> **CONSIGNE 1**
Reproduisez à l'identique les lignes des entrées, de celle qui contient "The image size" jusqu'à celle qui contient "Select the TV" incluse. Omettez les images.

> **ARTICLE**
↓↓↓

L’agression très médiatisée sur Lara Logan avait pour la première fois mis le danger de la violence sexuelle auquel sont exposés les journalistes sous les projecteurs. En conséquence, il y a une discussion plus ouverte entre les journalistes et les responsables éditoriaux, mais il existe encore trop peu de mesures préventives. Par Lauren Wolfe
Plus de discussions mais
peu de changements sur la violence sexuelle
Par Lauren Wolfe
Quand la nouvelle se répandit que la foule avait agressé sexuellement la correspondante de CBS et membre de la rédaction du CPJ, Lara Logan, à la place Tahrir du Caire en février 2011, les médias ont critiqué les termes spécifiques utilisés: pourquoi le communiqué de presse sur son agression avait-t il été si précis? Pourquoi dire que l’attaque était « brutale » et « sexuelle »? Ce que les gens ne savaient pas c’est que Mme Logan a été plus que satisfaite par le libellé de CBS et soulagée que l’information ait finalement été rendue publique. Le fait d’attendre quelques jours a été douloureux, a-t-elle récemment déclaré au CPJ. Elle était prête à parler immédiatement, pour faire savoir au monde que son agression sexuelle a été une attaque non seulement contre son intégrité physique, mais aussi contre la presse, et qu’elle allait non seulement survivre mais également poursuivre son travail, sans interruption.
«Votre silence est comme un déni, » a affirmé Mme Logan, ajoutant que CBS avait retardé la publication de cette information pour lui permettre de récupérer un peu physiquement et de s’envoler vers les États-Unis d’Amérique. Elle a dit qu’elle n’a jamais envisagé de dissimuler ce qui s’était passé aux téléspectateurs et qu’elle n’aurait pas pu demander plus à son employeur. « La chose la plus importante qu’une entreprise puisse faire est de soutenir un journaliste », a-t-elle indiqué. «Si mon patron m’avait demandé ce que je portais, cela m’aurait brisé le cœur », a-t-elle ajouté.
L’agression de Mme Logan n’était pas tout à fait inhabituelle. Le CPJ a dévoilé un certain nombre de graves agressions sexuelles ou de viols de journalistes dans son rapport de juin intitulé « Le crime silencieux », mais sa divulgation et la réponse favorable de son employeur l’étaient. Une étude du CPJ a découvert que depuis cette attaque, la sensibilisation et la sensibilité à la violence sexuelle contre des journalistes ont augmenté dans l’industrie de l’information, les responsables exprimant en particulier le désir d’apporter une aide aux journalistes et aux photographes en mission, Pourtant, la plupart du temps, la profession manque de programmes de formation qui répondent aux risques d’une manière significative.

↑↑↑

> **CONSIGNE 2**
Quel titre porte le rapport de juin du CPJ mentionné dans l'article sur la violence sexuelle contre les journalistes ?

> **EXTRAITS DES ENTRÉES**
↓↓↓

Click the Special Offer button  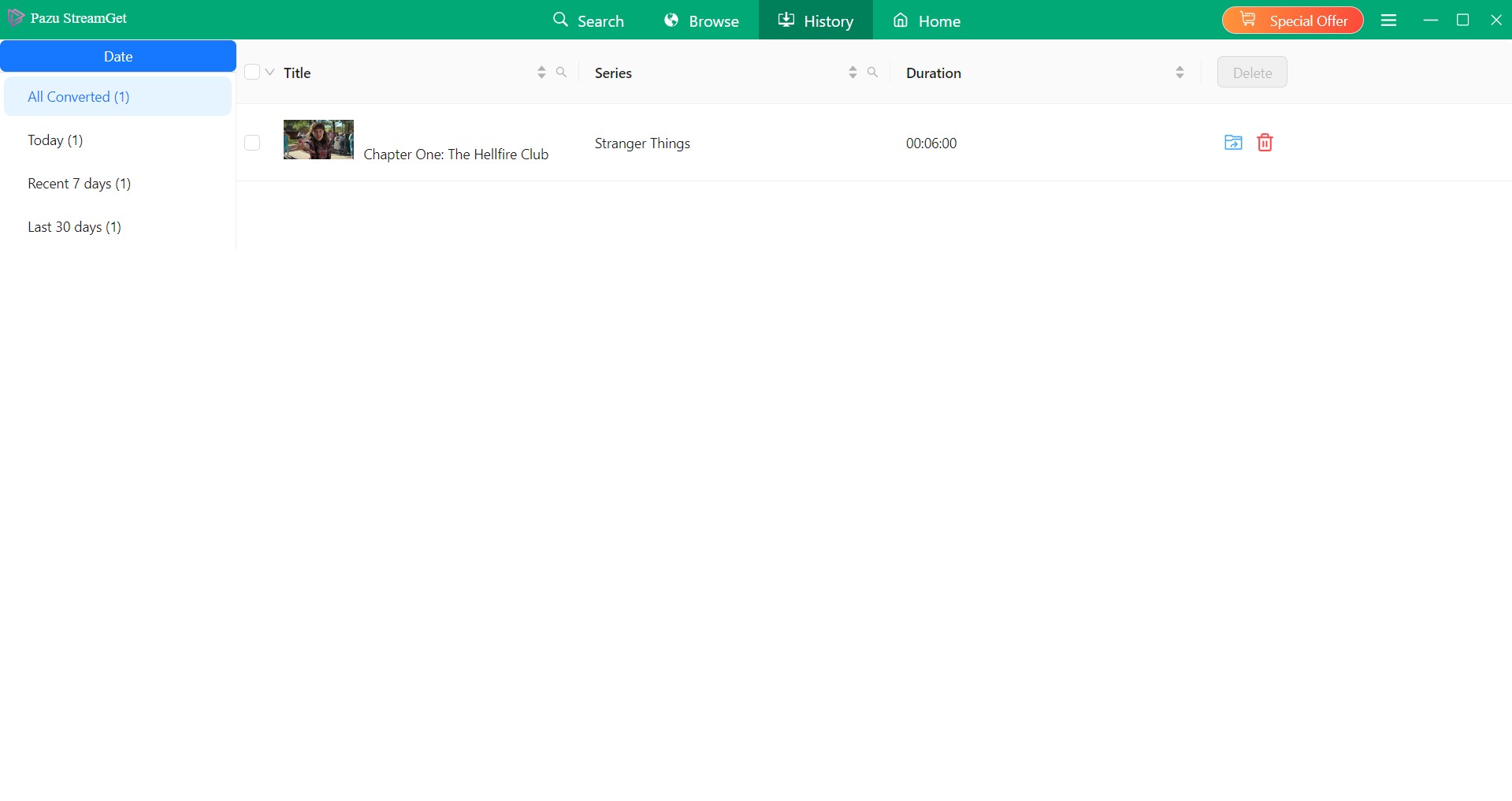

↑↑↑
↓↓↓

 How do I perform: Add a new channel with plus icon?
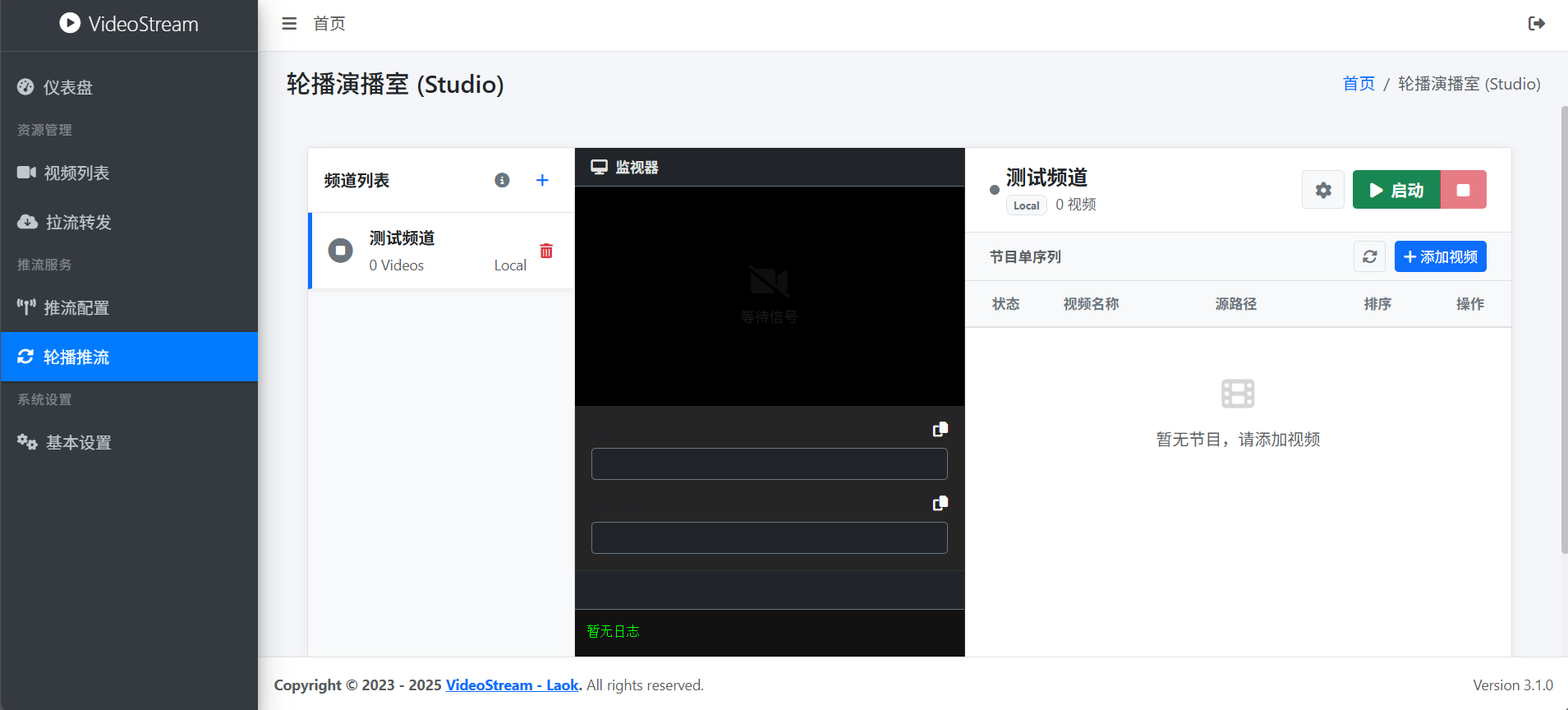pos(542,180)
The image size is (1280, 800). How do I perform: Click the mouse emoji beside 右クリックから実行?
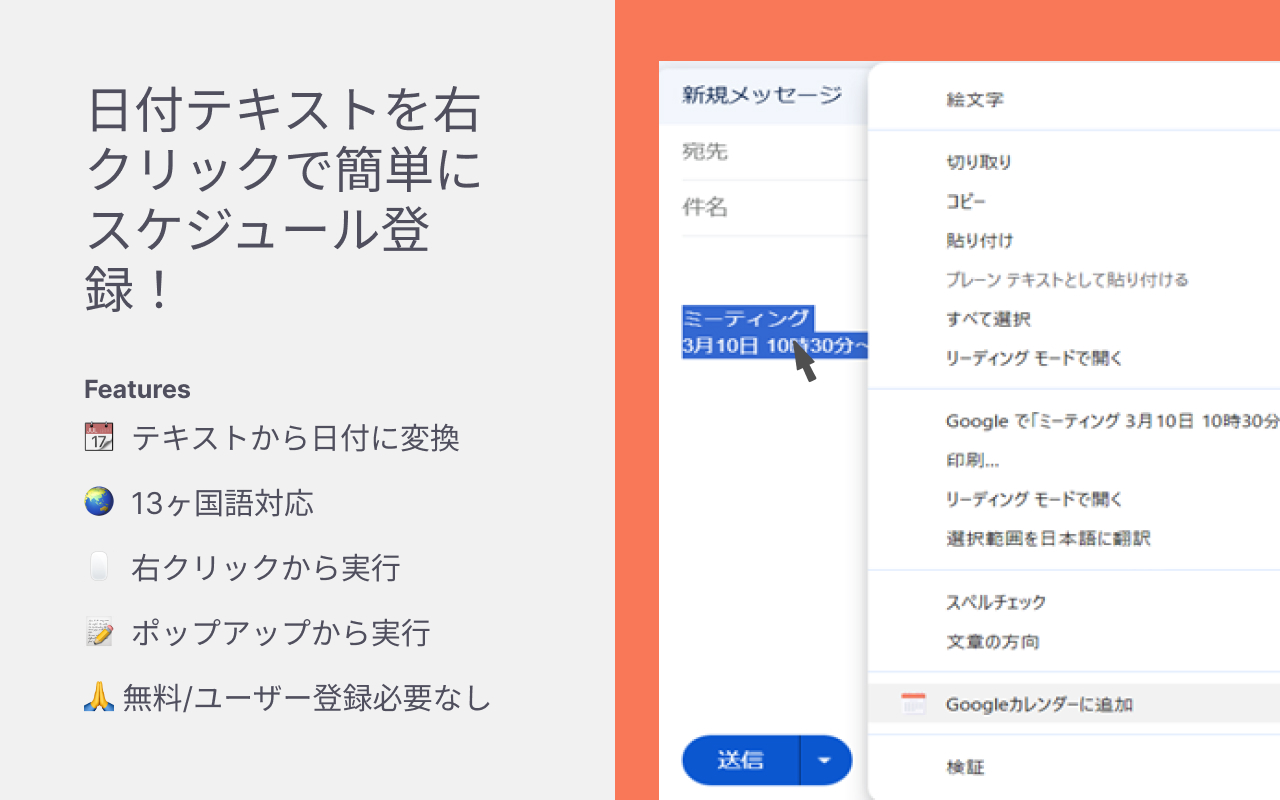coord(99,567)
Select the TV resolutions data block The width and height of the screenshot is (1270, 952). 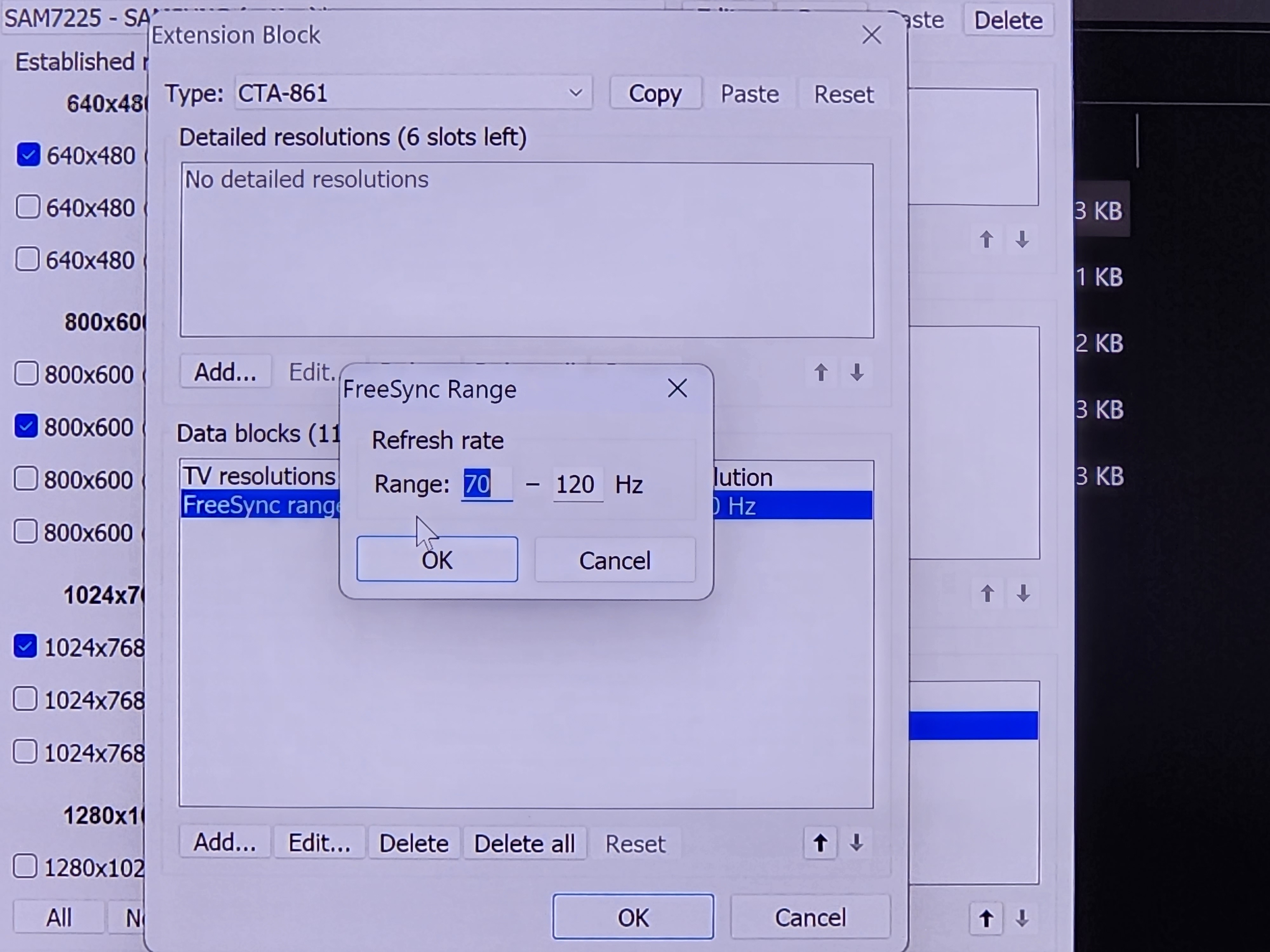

↑↑↑

> **RÉPONSE ATTENDUE 1**
The image size is (1280, 800). How do I perform: Click the mouse emoji beside 右クリックから実行?
coord(99,567)
Select the TV resolutions data block The width and height of the screenshot is (1270, 952). 

> **RÉPONSE ATTENDUE 2**
« Le crime silencieux »